You can be appalled by America’s willing adoption of torture, a process exposed and chronicled by Jane Mayer in her 2008 book “The Dark Side,” and still feel hectored and preached at by Murphy. Moreover, he can let his critique grow so wide-ranging as to include what would seem to be permissible modes of interrogation during wartime. In citing a medieval guide to inquisitors written by the Dominican cleric Nicholas Eymerich, Murphy notes that the manual suggests ruses for the interrogators to use with their quarry, like feigning compassion, providing food and water, pretending to already know the answers being sought. A recent United States Army manual, Murphy informs us, recommends similar tactics.
Is this to say that in the present context, nonviolent, psychologically astute interrogation is as heinous as torture? Unless I misread him, Murphy appears to be saying so. Yet isn’t the lesson of the former F.B.I. agent Ali Soufan in his recent memoir, “The Black Banners,” that precisely such methods obtained accurate information from prisoners, as opposed to the desperate fictions that captives offered to stay a torturer’s hand?
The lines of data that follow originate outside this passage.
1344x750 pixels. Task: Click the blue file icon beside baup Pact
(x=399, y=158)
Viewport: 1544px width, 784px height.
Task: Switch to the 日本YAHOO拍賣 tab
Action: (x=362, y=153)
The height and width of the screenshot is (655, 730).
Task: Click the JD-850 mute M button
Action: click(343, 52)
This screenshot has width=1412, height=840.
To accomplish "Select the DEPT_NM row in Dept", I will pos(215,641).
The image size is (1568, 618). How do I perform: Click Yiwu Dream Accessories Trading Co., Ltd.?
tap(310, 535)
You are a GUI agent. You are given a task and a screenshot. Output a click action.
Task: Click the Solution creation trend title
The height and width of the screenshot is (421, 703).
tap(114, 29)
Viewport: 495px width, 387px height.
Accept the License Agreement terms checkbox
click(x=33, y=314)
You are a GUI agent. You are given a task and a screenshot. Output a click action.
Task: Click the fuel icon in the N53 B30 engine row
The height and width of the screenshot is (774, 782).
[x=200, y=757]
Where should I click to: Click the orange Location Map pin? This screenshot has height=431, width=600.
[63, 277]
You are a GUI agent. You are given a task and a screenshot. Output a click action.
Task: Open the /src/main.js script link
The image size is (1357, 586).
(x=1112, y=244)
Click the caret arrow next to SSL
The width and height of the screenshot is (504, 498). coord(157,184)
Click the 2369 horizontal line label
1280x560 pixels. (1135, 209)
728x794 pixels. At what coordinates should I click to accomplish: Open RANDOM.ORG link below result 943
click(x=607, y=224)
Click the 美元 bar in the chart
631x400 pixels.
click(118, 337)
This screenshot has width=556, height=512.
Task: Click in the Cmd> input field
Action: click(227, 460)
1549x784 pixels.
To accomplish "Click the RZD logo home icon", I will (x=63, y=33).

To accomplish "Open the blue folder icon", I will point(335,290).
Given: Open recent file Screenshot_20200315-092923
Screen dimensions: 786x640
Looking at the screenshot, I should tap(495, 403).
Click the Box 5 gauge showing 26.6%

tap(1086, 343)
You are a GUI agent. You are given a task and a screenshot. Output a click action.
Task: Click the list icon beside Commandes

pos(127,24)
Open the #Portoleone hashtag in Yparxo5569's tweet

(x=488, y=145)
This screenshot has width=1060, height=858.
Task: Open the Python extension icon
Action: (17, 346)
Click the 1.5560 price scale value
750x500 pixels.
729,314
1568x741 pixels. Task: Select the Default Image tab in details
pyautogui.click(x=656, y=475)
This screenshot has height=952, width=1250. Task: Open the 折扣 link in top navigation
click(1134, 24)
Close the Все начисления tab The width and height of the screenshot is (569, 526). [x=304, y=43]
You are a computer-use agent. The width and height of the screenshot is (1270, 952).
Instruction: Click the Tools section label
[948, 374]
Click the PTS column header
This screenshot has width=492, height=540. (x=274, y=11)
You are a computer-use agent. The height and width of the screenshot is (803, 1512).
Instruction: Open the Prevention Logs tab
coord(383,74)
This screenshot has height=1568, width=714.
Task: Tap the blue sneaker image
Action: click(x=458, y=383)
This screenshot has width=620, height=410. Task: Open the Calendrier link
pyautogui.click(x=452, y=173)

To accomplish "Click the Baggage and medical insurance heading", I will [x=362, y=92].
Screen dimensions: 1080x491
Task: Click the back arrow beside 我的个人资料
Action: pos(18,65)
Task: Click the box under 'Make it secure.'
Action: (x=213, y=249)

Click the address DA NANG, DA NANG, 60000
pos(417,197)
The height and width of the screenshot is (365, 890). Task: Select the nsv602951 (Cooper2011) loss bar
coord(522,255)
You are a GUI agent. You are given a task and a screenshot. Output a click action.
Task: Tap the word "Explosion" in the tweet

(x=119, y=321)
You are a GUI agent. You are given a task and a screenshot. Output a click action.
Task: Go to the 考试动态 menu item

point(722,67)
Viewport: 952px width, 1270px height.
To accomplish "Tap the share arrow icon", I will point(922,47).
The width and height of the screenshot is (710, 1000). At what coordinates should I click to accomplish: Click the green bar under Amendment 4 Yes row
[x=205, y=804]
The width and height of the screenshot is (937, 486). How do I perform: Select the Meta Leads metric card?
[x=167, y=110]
It is to America’s shame that our nation swept up so many innocent people in its hunt for terrorists. But that sweep also did capture some of the guilty, a reality that Murphy mentions only belatedly and almost backhandedly.
“Moral certainty ignites every inquisition,” he writes late in the book, “and then feeds it with oxygen.” “God’s Jury,” while no inquisition, abounds in moral certainty of its own.
Samuel G. Freedman writes the “On Religion” column for The Times and is the author of six books.